**GOAL:** Lay out the lines from the one containing "Where should I click to: Pick" through the one containing "coord(122,361)", both included, as a Markdown table with the columns Row and Line. Leave out blank lines.

**Stored items from a collection:**
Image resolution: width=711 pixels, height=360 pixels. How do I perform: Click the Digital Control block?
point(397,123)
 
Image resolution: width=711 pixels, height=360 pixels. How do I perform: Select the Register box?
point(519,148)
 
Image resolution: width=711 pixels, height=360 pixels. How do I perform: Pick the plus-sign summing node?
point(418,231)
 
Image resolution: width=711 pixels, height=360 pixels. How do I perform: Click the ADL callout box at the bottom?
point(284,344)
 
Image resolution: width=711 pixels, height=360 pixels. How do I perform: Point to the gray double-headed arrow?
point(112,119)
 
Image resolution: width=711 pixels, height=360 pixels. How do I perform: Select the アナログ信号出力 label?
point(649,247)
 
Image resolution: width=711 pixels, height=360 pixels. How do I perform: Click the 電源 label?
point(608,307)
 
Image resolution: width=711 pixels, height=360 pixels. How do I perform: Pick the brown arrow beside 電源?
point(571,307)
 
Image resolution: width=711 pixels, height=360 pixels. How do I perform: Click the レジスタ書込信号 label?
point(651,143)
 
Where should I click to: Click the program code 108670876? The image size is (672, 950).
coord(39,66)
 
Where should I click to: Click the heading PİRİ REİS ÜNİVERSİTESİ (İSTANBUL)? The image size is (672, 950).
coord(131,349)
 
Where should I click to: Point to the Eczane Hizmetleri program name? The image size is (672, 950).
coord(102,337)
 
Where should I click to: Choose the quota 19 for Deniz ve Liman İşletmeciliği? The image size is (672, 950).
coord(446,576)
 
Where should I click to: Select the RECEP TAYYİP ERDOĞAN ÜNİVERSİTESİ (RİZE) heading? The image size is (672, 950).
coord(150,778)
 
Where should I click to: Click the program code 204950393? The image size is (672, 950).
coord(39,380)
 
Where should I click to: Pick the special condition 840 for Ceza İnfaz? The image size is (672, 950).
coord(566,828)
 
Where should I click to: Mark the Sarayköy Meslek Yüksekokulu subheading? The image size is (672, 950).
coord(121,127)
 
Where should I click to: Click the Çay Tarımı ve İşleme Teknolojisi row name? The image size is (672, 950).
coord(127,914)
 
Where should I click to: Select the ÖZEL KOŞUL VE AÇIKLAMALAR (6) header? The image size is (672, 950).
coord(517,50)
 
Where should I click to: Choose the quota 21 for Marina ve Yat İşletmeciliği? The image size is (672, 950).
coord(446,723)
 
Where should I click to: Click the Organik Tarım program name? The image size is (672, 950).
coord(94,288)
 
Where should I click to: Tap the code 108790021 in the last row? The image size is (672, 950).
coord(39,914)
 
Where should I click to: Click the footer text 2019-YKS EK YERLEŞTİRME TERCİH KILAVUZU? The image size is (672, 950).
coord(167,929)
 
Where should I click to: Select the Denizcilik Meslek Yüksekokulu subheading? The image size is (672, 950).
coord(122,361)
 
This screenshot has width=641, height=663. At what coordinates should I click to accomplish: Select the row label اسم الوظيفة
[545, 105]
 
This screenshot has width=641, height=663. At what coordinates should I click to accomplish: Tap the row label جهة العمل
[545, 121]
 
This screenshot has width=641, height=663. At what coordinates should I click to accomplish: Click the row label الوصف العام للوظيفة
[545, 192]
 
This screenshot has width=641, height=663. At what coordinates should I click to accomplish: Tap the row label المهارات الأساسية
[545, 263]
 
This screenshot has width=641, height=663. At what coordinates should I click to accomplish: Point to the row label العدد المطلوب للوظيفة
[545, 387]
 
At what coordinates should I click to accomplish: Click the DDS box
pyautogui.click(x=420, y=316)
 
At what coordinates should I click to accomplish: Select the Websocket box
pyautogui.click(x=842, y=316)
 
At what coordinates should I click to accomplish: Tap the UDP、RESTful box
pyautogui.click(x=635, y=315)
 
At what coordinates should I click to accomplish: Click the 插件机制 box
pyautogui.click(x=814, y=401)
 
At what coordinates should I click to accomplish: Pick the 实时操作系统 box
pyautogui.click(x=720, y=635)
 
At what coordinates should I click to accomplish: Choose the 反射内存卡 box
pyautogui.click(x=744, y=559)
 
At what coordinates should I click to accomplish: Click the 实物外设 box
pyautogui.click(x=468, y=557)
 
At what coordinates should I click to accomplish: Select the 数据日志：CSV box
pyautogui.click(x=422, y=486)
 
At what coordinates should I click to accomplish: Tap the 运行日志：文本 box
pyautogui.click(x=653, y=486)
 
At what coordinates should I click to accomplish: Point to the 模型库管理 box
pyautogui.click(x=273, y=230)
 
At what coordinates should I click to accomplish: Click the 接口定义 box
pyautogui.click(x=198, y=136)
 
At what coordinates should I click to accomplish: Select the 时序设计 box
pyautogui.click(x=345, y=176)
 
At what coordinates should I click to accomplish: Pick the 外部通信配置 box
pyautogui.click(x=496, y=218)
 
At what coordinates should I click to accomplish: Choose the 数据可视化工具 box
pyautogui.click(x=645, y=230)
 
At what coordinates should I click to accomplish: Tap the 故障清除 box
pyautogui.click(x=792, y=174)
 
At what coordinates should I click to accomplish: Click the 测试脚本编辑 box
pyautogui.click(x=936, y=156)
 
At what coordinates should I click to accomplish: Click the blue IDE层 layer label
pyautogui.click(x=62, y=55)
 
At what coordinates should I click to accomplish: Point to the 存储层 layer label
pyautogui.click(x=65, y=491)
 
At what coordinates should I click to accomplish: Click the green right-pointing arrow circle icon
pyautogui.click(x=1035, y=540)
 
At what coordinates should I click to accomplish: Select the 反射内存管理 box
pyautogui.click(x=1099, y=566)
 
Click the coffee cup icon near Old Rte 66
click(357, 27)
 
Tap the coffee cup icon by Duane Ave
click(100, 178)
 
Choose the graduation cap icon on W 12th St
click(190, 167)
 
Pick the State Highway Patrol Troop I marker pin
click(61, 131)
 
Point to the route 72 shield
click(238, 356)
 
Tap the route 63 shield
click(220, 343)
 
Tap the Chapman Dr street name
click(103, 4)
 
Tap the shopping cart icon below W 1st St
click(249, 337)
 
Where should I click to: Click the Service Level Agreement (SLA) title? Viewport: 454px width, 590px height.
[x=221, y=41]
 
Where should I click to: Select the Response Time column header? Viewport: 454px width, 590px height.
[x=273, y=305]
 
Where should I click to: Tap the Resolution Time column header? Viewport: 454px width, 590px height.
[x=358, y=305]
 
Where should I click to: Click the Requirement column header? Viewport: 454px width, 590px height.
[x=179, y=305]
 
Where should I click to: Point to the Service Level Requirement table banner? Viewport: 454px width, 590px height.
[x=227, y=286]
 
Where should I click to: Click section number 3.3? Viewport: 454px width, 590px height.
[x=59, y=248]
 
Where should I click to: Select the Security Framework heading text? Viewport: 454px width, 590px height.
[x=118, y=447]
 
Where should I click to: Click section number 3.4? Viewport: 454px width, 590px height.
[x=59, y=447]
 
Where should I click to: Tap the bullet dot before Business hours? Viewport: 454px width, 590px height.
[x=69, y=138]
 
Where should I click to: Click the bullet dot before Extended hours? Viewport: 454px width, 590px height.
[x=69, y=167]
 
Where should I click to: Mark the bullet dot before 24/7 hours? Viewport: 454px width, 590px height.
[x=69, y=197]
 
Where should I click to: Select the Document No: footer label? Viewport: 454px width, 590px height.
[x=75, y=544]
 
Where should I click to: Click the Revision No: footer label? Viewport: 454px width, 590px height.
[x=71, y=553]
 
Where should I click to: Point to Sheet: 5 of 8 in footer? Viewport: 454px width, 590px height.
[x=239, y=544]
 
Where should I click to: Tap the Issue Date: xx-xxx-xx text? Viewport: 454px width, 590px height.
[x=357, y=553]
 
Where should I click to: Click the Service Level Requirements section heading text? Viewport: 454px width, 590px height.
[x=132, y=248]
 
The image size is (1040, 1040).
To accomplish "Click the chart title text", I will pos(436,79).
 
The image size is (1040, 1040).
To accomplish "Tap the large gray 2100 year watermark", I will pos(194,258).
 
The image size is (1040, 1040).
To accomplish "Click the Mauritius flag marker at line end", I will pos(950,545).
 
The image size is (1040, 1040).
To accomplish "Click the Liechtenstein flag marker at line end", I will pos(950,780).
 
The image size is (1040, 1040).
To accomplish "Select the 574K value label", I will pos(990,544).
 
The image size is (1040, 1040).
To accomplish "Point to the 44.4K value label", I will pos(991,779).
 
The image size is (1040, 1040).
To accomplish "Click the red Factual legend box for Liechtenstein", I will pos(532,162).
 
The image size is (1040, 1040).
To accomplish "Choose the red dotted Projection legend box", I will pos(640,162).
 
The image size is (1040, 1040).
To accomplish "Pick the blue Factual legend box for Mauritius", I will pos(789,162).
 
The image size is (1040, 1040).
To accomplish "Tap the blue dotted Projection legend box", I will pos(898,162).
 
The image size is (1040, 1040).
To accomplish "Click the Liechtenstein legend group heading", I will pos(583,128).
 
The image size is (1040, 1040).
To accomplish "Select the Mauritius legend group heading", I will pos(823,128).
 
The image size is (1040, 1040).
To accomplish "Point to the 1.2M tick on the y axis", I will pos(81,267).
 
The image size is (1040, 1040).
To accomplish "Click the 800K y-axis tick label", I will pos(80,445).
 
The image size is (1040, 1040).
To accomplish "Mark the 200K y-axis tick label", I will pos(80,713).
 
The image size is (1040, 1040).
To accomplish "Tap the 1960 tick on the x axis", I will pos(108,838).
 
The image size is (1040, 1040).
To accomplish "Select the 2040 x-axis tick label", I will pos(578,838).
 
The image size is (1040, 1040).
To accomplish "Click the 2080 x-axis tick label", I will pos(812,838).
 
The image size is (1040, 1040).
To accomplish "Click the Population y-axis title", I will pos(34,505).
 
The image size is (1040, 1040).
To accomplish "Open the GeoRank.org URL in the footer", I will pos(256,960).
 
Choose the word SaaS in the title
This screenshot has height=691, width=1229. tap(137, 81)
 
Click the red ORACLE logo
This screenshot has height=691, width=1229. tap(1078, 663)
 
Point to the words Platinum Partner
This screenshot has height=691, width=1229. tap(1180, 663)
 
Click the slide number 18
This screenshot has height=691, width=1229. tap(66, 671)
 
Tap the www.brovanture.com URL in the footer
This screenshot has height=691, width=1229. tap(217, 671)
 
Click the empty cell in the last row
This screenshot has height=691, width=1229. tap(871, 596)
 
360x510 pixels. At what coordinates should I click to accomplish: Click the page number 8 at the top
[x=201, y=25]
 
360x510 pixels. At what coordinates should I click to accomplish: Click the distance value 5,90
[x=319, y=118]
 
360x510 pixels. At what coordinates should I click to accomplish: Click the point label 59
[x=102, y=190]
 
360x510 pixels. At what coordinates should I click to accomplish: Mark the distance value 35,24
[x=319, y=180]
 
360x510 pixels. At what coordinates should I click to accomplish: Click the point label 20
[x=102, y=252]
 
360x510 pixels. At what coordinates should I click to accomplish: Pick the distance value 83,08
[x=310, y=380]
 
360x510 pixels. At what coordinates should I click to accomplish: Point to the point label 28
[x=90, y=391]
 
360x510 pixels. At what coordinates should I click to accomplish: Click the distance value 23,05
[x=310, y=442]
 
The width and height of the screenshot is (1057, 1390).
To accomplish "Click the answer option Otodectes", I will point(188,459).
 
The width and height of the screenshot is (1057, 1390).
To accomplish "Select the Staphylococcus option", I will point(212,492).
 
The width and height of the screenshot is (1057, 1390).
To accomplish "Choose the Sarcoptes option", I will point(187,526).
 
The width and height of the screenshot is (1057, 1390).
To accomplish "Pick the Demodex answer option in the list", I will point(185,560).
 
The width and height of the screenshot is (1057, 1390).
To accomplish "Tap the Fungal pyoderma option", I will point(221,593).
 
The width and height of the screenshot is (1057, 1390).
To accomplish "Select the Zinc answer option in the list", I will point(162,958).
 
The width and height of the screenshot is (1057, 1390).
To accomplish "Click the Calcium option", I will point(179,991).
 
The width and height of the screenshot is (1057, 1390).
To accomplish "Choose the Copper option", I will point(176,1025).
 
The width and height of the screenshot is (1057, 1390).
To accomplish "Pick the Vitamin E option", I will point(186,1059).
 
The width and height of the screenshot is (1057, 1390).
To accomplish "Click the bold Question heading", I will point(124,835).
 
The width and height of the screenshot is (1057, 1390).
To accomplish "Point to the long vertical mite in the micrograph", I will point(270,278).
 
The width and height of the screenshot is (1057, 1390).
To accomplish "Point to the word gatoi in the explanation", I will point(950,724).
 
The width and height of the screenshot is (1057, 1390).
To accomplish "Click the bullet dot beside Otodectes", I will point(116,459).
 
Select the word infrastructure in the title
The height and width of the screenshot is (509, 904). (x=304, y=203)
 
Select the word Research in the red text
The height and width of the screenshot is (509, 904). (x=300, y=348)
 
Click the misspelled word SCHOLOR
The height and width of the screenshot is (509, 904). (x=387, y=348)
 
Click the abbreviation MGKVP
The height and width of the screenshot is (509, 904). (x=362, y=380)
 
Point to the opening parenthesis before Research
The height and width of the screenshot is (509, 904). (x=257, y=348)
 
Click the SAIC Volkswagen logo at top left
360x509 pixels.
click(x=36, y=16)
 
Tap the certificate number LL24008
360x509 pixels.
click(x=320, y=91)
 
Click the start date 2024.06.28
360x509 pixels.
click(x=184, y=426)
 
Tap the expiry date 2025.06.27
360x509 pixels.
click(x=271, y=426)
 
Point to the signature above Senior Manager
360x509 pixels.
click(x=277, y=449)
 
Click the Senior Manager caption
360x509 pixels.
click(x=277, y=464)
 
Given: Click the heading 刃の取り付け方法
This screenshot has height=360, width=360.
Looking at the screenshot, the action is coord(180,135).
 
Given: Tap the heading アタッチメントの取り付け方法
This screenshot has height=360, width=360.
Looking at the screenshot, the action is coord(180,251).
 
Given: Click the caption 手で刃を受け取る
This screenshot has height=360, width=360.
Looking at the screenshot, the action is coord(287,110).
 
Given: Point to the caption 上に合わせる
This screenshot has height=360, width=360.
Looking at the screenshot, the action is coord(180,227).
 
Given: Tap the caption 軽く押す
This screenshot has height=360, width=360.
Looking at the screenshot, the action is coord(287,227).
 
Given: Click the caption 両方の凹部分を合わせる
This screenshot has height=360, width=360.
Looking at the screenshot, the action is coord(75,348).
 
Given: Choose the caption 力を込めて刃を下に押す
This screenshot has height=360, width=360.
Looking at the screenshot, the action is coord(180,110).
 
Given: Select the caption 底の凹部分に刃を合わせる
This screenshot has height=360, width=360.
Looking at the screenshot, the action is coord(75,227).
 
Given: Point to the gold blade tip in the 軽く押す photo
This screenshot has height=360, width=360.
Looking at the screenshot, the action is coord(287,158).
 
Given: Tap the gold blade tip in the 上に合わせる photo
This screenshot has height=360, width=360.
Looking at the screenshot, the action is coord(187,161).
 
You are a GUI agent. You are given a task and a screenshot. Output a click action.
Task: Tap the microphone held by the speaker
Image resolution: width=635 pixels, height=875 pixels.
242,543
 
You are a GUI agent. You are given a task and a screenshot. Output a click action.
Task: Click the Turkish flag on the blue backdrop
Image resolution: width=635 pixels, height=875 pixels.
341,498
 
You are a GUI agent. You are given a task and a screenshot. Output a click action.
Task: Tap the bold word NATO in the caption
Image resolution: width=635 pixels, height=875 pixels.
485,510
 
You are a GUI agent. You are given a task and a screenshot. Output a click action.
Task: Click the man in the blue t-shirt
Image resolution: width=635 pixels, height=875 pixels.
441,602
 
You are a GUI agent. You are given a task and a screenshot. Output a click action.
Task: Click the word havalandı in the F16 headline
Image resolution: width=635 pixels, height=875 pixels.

**EXERCISE SOLUTION:**
| Row | Line |
|---|---|
| 1 | Where should I click to: Pick the special condition 840 for Ceza İnfaz? The image size is (672, 950). |
| 2 | coord(566,828) |
| 3 | Where should I click to: Mark the Sarayköy Meslek Yüksekokulu subheading? The image size is (672, 950). |
| 4 | coord(121,127) |
| 5 | Where should I click to: Click the Çay Tarımı ve İşleme Teknolojisi row name? The image size is (672, 950). |
| 6 | coord(127,914) |
| 7 | Where should I click to: Select the ÖZEL KOŞUL VE AÇIKLAMALAR (6) header? The image size is (672, 950). |
| 8 | coord(517,50) |
| 9 | Where should I click to: Choose the quota 21 for Marina ve Yat İşletmeciliği? The image size is (672, 950). |
| 10 | coord(446,723) |
| 11 | Where should I click to: Click the Organik Tarım program name? The image size is (672, 950). |
| 12 | coord(94,288) |
| 13 | Where should I click to: Tap the code 108790021 in the last row? The image size is (672, 950). |
| 14 | coord(39,914) |
| 15 | Where should I click to: Click the footer text 2019-YKS EK YERLEŞTİRME TERCİH KILAVUZU? The image size is (672, 950). |
| 16 | coord(167,929) |
| 17 | Where should I click to: Select the Denizcilik Meslek Yüksekokulu subheading? The image size is (672, 950). |
| 18 | coord(122,361) |